**PROVIDED RECORDS**.

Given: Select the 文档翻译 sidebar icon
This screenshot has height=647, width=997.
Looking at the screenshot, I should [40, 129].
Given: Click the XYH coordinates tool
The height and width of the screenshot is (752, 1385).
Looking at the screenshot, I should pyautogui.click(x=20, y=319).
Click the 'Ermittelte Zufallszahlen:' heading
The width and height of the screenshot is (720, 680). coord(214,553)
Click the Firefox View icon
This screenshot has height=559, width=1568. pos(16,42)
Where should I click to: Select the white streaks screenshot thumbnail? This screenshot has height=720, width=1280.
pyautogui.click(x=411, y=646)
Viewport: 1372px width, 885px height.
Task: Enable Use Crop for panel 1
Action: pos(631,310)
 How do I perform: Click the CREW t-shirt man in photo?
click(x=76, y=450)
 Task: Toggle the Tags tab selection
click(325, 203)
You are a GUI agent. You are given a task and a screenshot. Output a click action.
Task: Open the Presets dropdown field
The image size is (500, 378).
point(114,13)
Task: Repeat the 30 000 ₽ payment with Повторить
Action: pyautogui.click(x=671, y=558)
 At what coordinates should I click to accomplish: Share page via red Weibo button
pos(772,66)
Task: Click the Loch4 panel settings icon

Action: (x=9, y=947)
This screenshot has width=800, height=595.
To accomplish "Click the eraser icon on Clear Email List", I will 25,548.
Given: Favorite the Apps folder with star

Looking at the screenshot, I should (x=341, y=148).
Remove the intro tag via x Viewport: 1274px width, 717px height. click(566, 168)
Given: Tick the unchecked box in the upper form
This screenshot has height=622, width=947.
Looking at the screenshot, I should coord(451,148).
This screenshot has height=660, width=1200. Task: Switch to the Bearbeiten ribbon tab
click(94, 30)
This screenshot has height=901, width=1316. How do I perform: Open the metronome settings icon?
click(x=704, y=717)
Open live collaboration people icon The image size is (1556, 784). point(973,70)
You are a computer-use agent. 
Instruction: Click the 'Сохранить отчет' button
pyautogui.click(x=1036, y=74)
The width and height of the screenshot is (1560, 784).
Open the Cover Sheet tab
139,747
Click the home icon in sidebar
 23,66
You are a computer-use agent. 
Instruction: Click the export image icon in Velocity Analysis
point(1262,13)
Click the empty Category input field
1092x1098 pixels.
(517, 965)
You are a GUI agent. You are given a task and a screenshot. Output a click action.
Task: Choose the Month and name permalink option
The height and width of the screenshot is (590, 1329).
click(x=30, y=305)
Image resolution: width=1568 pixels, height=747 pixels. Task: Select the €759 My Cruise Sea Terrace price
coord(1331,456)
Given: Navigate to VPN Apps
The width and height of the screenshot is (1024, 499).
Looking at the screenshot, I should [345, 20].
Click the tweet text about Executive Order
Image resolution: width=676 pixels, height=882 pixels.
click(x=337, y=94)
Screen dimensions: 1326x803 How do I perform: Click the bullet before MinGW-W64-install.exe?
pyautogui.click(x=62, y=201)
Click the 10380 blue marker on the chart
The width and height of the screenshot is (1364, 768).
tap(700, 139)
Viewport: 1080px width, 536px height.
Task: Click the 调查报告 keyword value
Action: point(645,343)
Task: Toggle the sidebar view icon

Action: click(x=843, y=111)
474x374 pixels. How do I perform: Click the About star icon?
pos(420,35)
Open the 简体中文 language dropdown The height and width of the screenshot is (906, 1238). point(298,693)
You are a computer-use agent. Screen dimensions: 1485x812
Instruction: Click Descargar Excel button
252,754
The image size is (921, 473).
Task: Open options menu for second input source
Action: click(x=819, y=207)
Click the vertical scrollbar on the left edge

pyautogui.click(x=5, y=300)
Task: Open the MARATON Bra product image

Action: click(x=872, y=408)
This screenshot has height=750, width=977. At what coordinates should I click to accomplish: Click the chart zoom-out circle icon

**INSTRUCTIONS TO FOLLOW**. Copy out all of the entries above, word for word, without changing anything.

**OUTPUT OF THE EXERCISE**.
Given: Select the 文档翻译 sidebar icon
This screenshot has height=647, width=997.
Looking at the screenshot, I should [40, 129].
Given: Click the XYH coordinates tool
The height and width of the screenshot is (752, 1385).
Looking at the screenshot, I should pyautogui.click(x=20, y=319).
Click the 'Ermittelte Zufallszahlen:' heading
The width and height of the screenshot is (720, 680). coord(214,553)
Click the Firefox View icon
This screenshot has height=559, width=1568. pos(16,42)
Where should I click to: Select the white streaks screenshot thumbnail? This screenshot has height=720, width=1280.
pyautogui.click(x=411, y=646)
Viewport: 1372px width, 885px height.
Task: Enable Use Crop for panel 1
Action: pos(631,310)
 How do I perform: Click the CREW t-shirt man in photo?
click(x=76, y=450)
 Task: Toggle the Tags tab selection
click(325, 203)
You are a GUI agent. You are given a task and a screenshot. Output a click action.
Task: Open the Presets dropdown field
The image size is (500, 378).
point(114,13)
Task: Repeat the 30 000 ₽ payment with Повторить
Action: pyautogui.click(x=671, y=558)
 At what coordinates should I click to accomplish: Share page via red Weibo button
pos(772,66)
Task: Click the Loch4 panel settings icon

Action: (x=9, y=947)
This screenshot has width=800, height=595.
To accomplish "Click the eraser icon on Clear Email List", I will 25,548.
Given: Favorite the Apps folder with star

Looking at the screenshot, I should (x=341, y=148).
Remove the intro tag via x Viewport: 1274px width, 717px height. click(566, 168)
Given: Tick the unchecked box in the upper form
This screenshot has height=622, width=947.
Looking at the screenshot, I should coord(451,148).
This screenshot has height=660, width=1200. Task: Switch to the Bearbeiten ribbon tab
click(94, 30)
This screenshot has height=901, width=1316. How do I perform: Open the metronome settings icon?
click(x=704, y=717)
Open live collaboration people icon The image size is (1556, 784). point(973,70)
You are a computer-use agent. 
Instruction: Click the 'Сохранить отчет' button
pyautogui.click(x=1036, y=74)
The width and height of the screenshot is (1560, 784).
Open the Cover Sheet tab
139,747
Click the home icon in sidebar
 23,66
You are a computer-use agent. 
Instruction: Click the export image icon in Velocity Analysis
point(1262,13)
Click the empty Category input field
1092x1098 pixels.
(517, 965)
You are a GUI agent. You are given a task and a screenshot. Output a click action.
Task: Choose the Month and name permalink option
The height and width of the screenshot is (590, 1329).
click(x=30, y=305)
Image resolution: width=1568 pixels, height=747 pixels. Task: Select the €759 My Cruise Sea Terrace price
coord(1331,456)
Given: Navigate to VPN Apps
The width and height of the screenshot is (1024, 499).
Looking at the screenshot, I should [345, 20].
Click the tweet text about Executive Order
Image resolution: width=676 pixels, height=882 pixels.
click(x=337, y=94)
Screen dimensions: 1326x803 How do I perform: Click the bullet before MinGW-W64-install.exe?
pyautogui.click(x=62, y=201)
Click the 10380 blue marker on the chart
The width and height of the screenshot is (1364, 768).
tap(700, 139)
Viewport: 1080px width, 536px height.
Task: Click the 调查报告 keyword value
Action: point(645,343)
Task: Toggle the sidebar view icon

Action: click(x=843, y=111)
474x374 pixels. How do I perform: Click the About star icon?
pos(420,35)
Open the 简体中文 language dropdown The height and width of the screenshot is (906, 1238). point(298,693)
You are a computer-use agent. Screen dimensions: 1485x812
Instruction: Click Descargar Excel button
252,754
The image size is (921, 473).
Task: Open options menu for second input source
Action: click(x=819, y=207)
Click the vertical scrollbar on the left edge

pyautogui.click(x=5, y=300)
Task: Open the MARATON Bra product image

Action: click(x=872, y=408)
This screenshot has height=750, width=977. At what coordinates should I click to accomplish: Click the chart zoom-out circle icon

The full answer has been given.